[Records from a data collection]
^^^^^^^^^^^^^^^^

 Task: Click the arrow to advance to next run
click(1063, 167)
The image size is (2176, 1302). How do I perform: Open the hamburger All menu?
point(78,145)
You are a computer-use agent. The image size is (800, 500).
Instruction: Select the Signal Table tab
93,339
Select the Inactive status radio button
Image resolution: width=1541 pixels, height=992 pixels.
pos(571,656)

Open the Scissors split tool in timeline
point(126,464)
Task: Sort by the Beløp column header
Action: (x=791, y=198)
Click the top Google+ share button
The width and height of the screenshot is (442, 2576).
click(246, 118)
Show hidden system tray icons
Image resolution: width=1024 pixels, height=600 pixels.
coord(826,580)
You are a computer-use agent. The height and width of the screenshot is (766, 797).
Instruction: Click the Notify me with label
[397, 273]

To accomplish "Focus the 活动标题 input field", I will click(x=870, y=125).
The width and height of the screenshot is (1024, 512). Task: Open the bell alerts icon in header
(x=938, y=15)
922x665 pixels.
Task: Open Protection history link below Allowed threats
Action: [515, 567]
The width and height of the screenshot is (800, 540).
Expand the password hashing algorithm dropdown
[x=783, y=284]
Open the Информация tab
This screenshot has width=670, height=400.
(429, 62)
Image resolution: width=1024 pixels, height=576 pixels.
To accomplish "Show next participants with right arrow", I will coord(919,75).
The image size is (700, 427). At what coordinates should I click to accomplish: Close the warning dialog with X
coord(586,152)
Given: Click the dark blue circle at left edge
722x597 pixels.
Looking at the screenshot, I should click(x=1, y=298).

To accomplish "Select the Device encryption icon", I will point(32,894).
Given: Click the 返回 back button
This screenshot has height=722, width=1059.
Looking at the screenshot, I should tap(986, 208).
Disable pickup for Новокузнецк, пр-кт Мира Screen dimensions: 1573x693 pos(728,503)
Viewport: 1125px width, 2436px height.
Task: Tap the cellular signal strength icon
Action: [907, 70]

^^^^^^^^^^^^^^^^

Requirement - The answer must restate each entry word for word.

Worked solution -
 Task: Click the arrow to advance to next run
click(1063, 167)
The image size is (2176, 1302). How do I perform: Open the hamburger All menu?
point(78,145)
You are a computer-use agent. The image size is (800, 500).
Instruction: Select the Signal Table tab
93,339
Select the Inactive status radio button
Image resolution: width=1541 pixels, height=992 pixels.
pos(571,656)

Open the Scissors split tool in timeline
point(126,464)
Task: Sort by the Beløp column header
Action: (x=791, y=198)
Click the top Google+ share button
The width and height of the screenshot is (442, 2576).
click(246, 118)
Show hidden system tray icons
Image resolution: width=1024 pixels, height=600 pixels.
coord(826,580)
You are a computer-use agent. The height and width of the screenshot is (766, 797).
Instruction: Click the Notify me with label
[397, 273]

To accomplish "Focus the 活动标题 input field", I will click(x=870, y=125).
The width and height of the screenshot is (1024, 512). Task: Open the bell alerts icon in header
(x=938, y=15)
922x665 pixels.
Task: Open Protection history link below Allowed threats
Action: [515, 567]
The width and height of the screenshot is (800, 540).
Expand the password hashing algorithm dropdown
[x=783, y=284]
Open the Информация tab
This screenshot has width=670, height=400.
(429, 62)
Image resolution: width=1024 pixels, height=576 pixels.
To accomplish "Show next participants with right arrow", I will coord(919,75).
The image size is (700, 427). At what coordinates should I click to accomplish: Close the warning dialog with X
coord(586,152)
Given: Click the dark blue circle at left edge
722x597 pixels.
Looking at the screenshot, I should click(x=1, y=298).

To accomplish "Select the Device encryption icon", I will point(32,894).
Given: Click the 返回 back button
This screenshot has height=722, width=1059.
Looking at the screenshot, I should tap(986, 208).
Disable pickup for Новокузнецк, пр-кт Мира Screen dimensions: 1573x693 pos(728,503)
Viewport: 1125px width, 2436px height.
Task: Tap the cellular signal strength icon
Action: [907, 70]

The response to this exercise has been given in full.